This is more of a “first days of school” type of post, but as my university semester just started again and I’m reading Freire (2005) and Brandt (citation needed), I’ve been thinking a lot more about what classroom community means and how it is built. This reflection also stems from a conversation I had with Dr. Ann Huddleston, who observed classrooms in my middle school mid-January. She commented on how she could tell there was a community in my classroom that valued reading, both individual and shared. At that time, we’d only been in session for a few weeks.
So I started thinking about how classroom communities are built and came up with two questions:
- How do ice-breaker activities contribute to the building of a classroom community? and
- Would it be more beneficial to create a classroom community around a specific content area? Or at least create ice-breaker type activities that are content specific?

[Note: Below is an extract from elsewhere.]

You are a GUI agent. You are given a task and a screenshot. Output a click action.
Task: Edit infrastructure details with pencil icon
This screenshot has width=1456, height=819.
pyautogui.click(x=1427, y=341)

I have to admit that I haven’t done ice-breaker activities since my first year of teaching. As part of New Teacher Induction, a class all first-year teachers in my district have to take, we were required to have students complete an ice-breaker activity. At the time I thought it was neat. They had my buy in. But my students, most of whom already knew each other, lacked that same buy in. I remember being disillusioned by their apathy, but not having any other experience creating community, I pressed forward. It didn’t occur to me that if a student had more than one new teacher, they would be completing the same project in more than one class which in turn would contribute to their negative attitude toward the activity.
As I read John Dewey and Paolo Friere for classes, and try to come to terms with some of the ideas these theorists posit, I am going to come back to these questions. Hopefully I’ll have some answers.
With the musings committed to print, now maybe I’ll find my path to resolution.